As market leader of the environmental survey sector HiDef captures and stores significant volumes of commercially sensitive date, with an archive of over 3000 Terabytes of video imagery the business took the bold step of registering for the relatively new ISO27001 standard, which is normally the domain of large security organisations, defence contractors, insurance companies and telecoms giants.
Over the last eight months, HiDef has been working hard to add the new standard to its existing accreditations. ISO 27001 is recognised as being the toughest standard to obtain, in part because it encompasses the requirement of so many other ISO standards. Months of hard work finally paid off last week, when the company gained the accreditation with flying colours.
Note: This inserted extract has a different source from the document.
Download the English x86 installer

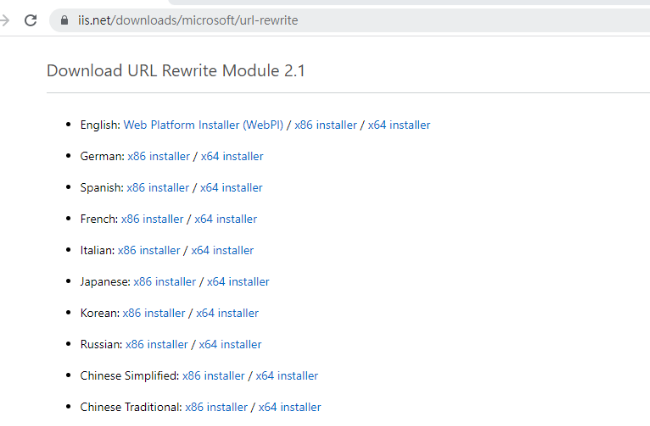[x=325, y=125]
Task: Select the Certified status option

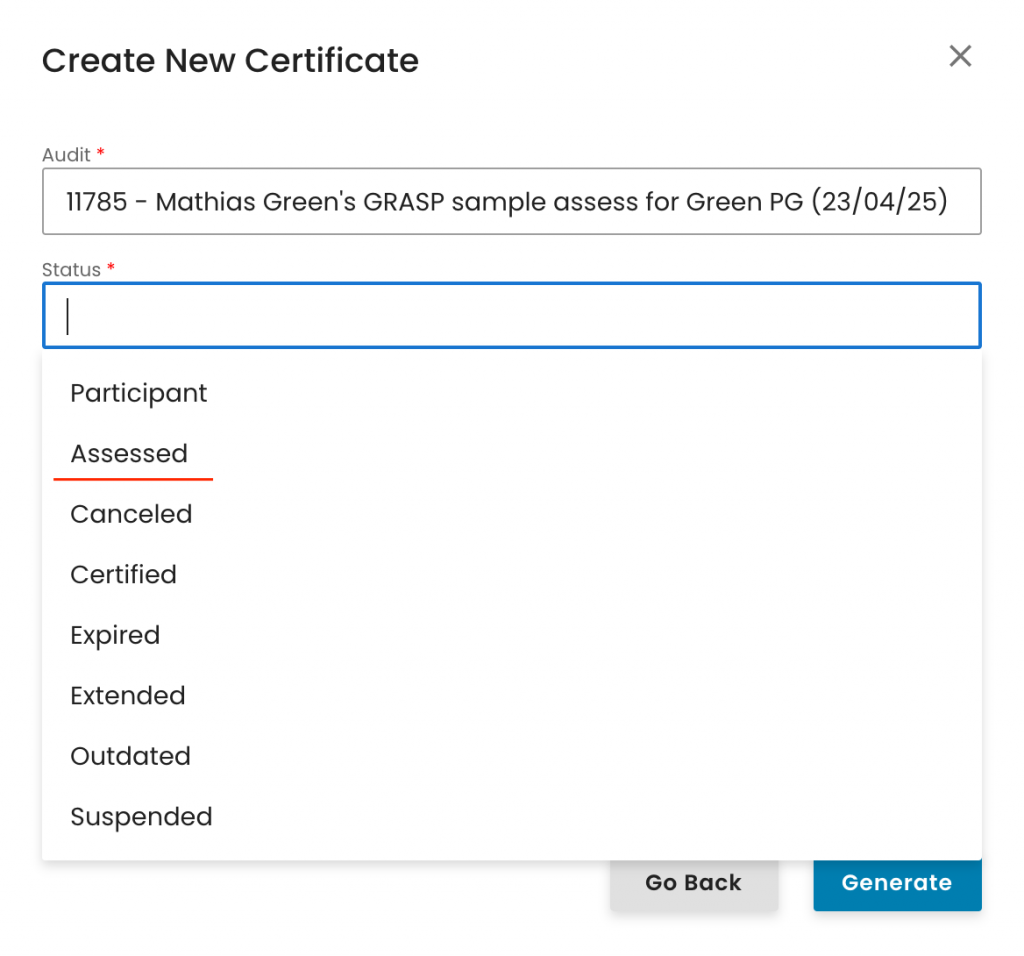Action: pos(123,575)

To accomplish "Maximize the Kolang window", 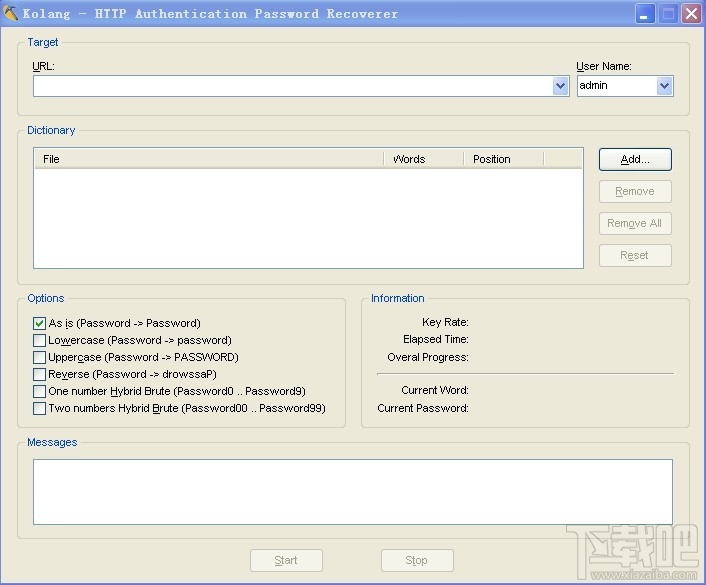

ISO 27001 is an internationally recognised standard for an information security management system (ISMS). Data breaches are constantly making the headlines and have the potential to cause significant reputational harm and expense to both an organisation and its clients and so implementing a management system standard such as ISO 27001 is an important step in ensuring that access to data is appropriately authorised and protected. ISO 27001 covers all formats of information, whether printed or written on paper, stored electronically, transmitted by post or email, shown on films or spoken in conversation. Whatever form the information takes, or means by which it is stored, ISO 27001 provides a structured framework for reducing or eliminating the possibility of an information security breach.
HiDef’s Operations Director, Elaine Southward, was very pleased to confirm the award:
“I’m delighted that HiDef has achieved this challenging accreditation, as it demonstrates once again our commitment to ensuring best practise and maintaining our position as the sector leader.
ISO 27001 is an easy thing to commit to, but incredibly difficult to obtain. In todays’ commercial environment It is no longer enough to guarantee information security management by just adopting a data management standard – absolute data integrity now demands companies must have a standard that is regularly audited by a third party to ensure that it remains robust and fit for purpose.
I’m proud of our team, the process was rigorous and challenging. We wanted to be the first organisation within the sector to be awarded the standard, we had no idea that less than 500 companies have been accredited and we are among the smallest.”